━━━ Source document ━━━

Section 2. Containers

Section materials curated by Neel Kishnani. These problems are a joint effort by a number of different lecturers.

This week in section you'll be practicing with collection types and reference parameters. These problems will get you some good practice with topics that you'll see in assignment 2 and beyond. There's a starter package linked below. Have fun!

📦 Starter code

Problem One: Iteration Station

Topics: Vectors, sets, stacks, range-based for loops, for loops, parameter passing

Below are a bunch of functions that attempt to iterate over a container of some type. For each function, determine whether

the function works correctly
the function compiles, but doesn't correctly iterate over the elements, or
the function won't even compile

In each case make sure you can explain why!

void iterateVec1(const Vector<int>& vals) {
    for (int i = 0; i < vals.size(); i++) {
        cout << vals[i] << endl;
    }
}

void iterateVec2(const Vector<int>& vals) {
    for (int i : vals) {
        cout << vals[i] << endl;
    }
}

void iterateVec3(const Vector<int>& vals) {
    for (int i : vals) {
        cout << i << endl;
    }
}

void iterateSet1(const Set<int>& vals) {
    for (int i = 0; i < vals.size(); i++) {
        cout << vals[i] << endl;
    }
}

void iterateSet2(const Set<int>& vals) {
    for (int i : vals) {
        cout << i << endl;
    }
}

void iterateStack1(const Stack<int>& s) {
    for (int i = 0; i < s.size(); i++) {
        cout << s.pop() << endl;
    }
}

void iterateStack2(Stack<int> s) {
    for (int i = 0; i < s.size(); i++) {
        cout << s.pop() << endl;
    }
}

void iterateStack3(Stack<int> s) {
    while(!s.isEmpty()) {
        cout << s.pop() << endl;
    }
}

Solution

iterateVec1: This one works just fine!
iterateVec2: This code will likely crash at runtime. The variable i refers to a value in the Vector, not an index in the Vector, so using it as an index will jump to a spot that wasn't designed to be an index.
iterateVec3: This code works just fine!
iterateSet1: This code won’t compile. You can’t get individual elements of a Set by index using the square bracket operator.
iterateSet2: This code works just fine!
iterateStack1: This code won’t compile. The Stack here is passed in by const reference, which means that it can’t be modified. However, calling .pop() modifies the stack.
iterateStack2: This one fails for a subtle reason. Each iteration of the loop decreases s.size() by one. Coupled with the fact that i is increasing by one at each point, this will only look at the first half of the stack.

━━━ Dataset section ━━━

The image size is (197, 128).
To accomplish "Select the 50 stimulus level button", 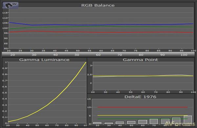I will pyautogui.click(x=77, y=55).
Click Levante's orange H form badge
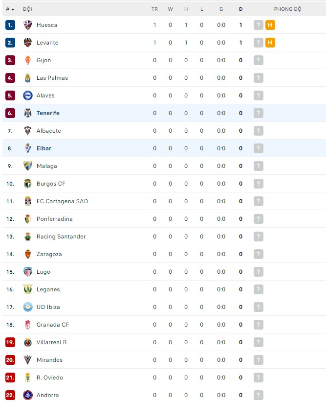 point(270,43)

━━━

**List of tasks**
[1] Rewrite the section handout from "void iterateStack3(Stack<int> s)" to "iterateSet2: This code works just fine!", putting "correctly" in place of "just fine".
[2] List every topic that the section handout names for Problem One.

**Final results**
[1]
void iterateStack3(Stack<int> s) {
    while(!s.isEmpty()) {
        cout << s.pop() << endl;
    }
}

Solution

iterateVec1: This one works correctly!
iterateVec2: This code will likely crash at runtime. The variable i refers to a value in the Vector, not an index in the Vector, so using it as an index will jump to a spot that wasn't designed to be an index.
iterateVec3: This code works correctly!
iterateSet1: This code won’t compile. You can’t get individual elements of a Set by index using the square bracket operator.
iterateSet2: This code works correctly!

[2]
- Vectors
- sets
- stacks
- range-based for loops
- for loops
- parameter passing